Diyerek beni yönlendiren Bozo’yu da alarak sırtımda kızak yanımda kardeşimle yazın top oynadığımız şimdiyse kar tutmuş toprak sahayı adımlarımızla bölüp içinden geçtik. Hasan Canciğer arkadaşımın oturduğu üç katlı binanın Altındaki postaneyle yüz yüze bakışan kurşunlu camiye aldırmaksızın önünden geçişle çınarlı park meydanına açılan kapısından girdik okul bahçesine. Beş dakika sonra sıcak evimizin kapısını vuruyorduk içerdeki sıcak sobada ısınmak için. Kapıyı bize sorgulayarak açmıştı annem.

-Annem: Nerede galdız oğul? Bağ bu çağa donmiş.

-Ben: Ana saan bişe diyem gızimisin?

-Annem: Ula nedir çağam hele söle baham.

-Ben: Gızacahsın bilim 

-Kardeşim Hüseyin: Aney Bozo bize gessın mı?
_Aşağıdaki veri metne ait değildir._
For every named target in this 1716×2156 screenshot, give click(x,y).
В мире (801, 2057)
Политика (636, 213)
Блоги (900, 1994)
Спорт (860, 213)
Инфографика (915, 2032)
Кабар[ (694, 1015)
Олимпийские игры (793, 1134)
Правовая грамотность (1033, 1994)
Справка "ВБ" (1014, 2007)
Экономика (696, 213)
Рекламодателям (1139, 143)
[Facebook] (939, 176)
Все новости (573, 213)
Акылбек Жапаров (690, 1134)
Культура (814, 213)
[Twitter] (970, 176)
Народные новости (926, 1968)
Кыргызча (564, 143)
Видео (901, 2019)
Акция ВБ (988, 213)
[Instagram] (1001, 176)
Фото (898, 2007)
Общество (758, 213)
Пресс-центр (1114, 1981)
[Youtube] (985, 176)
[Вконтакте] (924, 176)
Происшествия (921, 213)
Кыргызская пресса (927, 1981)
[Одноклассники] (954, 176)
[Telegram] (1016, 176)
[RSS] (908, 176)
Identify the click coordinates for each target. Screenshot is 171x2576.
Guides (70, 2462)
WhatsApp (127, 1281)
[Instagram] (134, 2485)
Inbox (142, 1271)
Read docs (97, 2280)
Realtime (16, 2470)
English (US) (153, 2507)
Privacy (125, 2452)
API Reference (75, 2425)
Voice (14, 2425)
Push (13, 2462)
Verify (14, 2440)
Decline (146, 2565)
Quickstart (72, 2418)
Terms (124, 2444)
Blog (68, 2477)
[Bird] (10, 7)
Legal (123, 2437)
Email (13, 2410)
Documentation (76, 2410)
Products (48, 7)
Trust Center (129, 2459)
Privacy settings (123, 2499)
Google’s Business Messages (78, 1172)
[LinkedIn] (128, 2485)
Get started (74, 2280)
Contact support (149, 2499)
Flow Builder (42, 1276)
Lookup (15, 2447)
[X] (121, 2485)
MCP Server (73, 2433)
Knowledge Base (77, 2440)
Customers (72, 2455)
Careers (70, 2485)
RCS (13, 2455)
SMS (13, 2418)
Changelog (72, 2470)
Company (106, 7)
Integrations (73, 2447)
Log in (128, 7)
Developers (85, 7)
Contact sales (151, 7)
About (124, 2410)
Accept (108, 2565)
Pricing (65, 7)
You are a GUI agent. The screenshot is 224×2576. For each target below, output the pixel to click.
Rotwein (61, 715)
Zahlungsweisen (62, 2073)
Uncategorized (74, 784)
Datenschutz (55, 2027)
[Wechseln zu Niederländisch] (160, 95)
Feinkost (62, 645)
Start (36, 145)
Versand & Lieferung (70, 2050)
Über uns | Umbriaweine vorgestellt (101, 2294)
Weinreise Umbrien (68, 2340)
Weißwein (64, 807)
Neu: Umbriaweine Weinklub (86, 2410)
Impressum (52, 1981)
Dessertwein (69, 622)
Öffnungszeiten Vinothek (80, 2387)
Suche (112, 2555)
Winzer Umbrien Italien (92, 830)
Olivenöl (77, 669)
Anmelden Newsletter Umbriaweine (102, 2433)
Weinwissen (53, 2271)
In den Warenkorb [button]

Diye gevelerken lafı ağzımda çiğneyip bir çırpıda yükümden kurtarıvermişti çocuk aklının hazır cevaplılığıyla yine beni kardeşim.

-Annem: Kim çağam kim deyisin?

-Kardeşim Hüseyin: Bozo ha bele elinde çüçük barnaği var mee, meee diyi bağıriy.

-Ben: Aney bi çocuğ var adı bozo bizim arhadaşımız. Acıhmış ben de gelem mi dedı.

-Annem: Hane nerde ula?

-Ben: Aha köşede sahlaniy utaniy gızisin diye.

-Annem: Yoh çağam yoh niye gızam kine yazuh günahtur hele tez get getir söle gessın.

Diyerek annem üşümüş ve ıslanmış kardeşimi alarak kapıyı arkasında açık bırakıp eve girdi. Bende eski okulun köşesinde hala saklanan Bozo’ya duyduğu halde haber verip birlikte sevinçle eve gittik. Evvela annem bize üzerimizdeki ıslak kirli olanları çıkarmamızı ve verdiği eski yamalı ama tertemiz kuru kıyafetleri banyo da Bozo’yla birlikte giymemizi söyledi. Sonrada sobanın üzerindeki el yüz yıkamada kullandığımız içinde temiz sıcak su bulunan gügümü alıp elimizi yüzümüzü yıkamamız için banyoya götürerek ılıklaştırdı. Ben ve Bozo ılık suyu maşrapaya doldurup sırayla birbirimizin ellerine gülüşerek dostane hizmetle döküp keyifle temizlendik. Sonra soba yanan sıcak odaya geçip annemin ev yapımı tarhana çorbasını ve sobada ısıttığı sıcak ev ekmeklerini alarak kurulduk sofraya buyur edilmeksizin. Annem bize hazırladığı yer sofrasında kırdığı bir kuru soğanı da aramızda pay ederken biz aç üç kafadar keyif ve iştahla başladık yemeğimizi yemeye. 

Hem yemek yiyiyor hem de nedensiz birbirimize bakışıp kısır fısır gülüşüyorduk kahkahayla. Annem gülüşlerimizi sebepsiz sorunca biz alakasız cevaplarla “Nedem onnar benı güldüri” bahaneler türetiyorduk. Kış sebebiyle sınıftan bozma basık toprak damlı evimizin içi loştu. Annem el işi fanila örüyordu her zamanki gibi kurulduğu tahta makatın başköşesine. Yemek bitip sofra kalktıktan sonra Bozo anneme açıp ellerini gösterdi altıparmağını. Sonrasın da gırtlağını kullanarak kuzu melemesi sesli taklidini sundu anneme gösterdiği misafirperverliğin bir ifadesi olarak. Ardından gidiş o gidişti Bozonun. Bir daha asla görüşemedim göremedim çok zorlamama rağmen hafızamı hatırlayamıyorum Bozo’yu gördüğümü.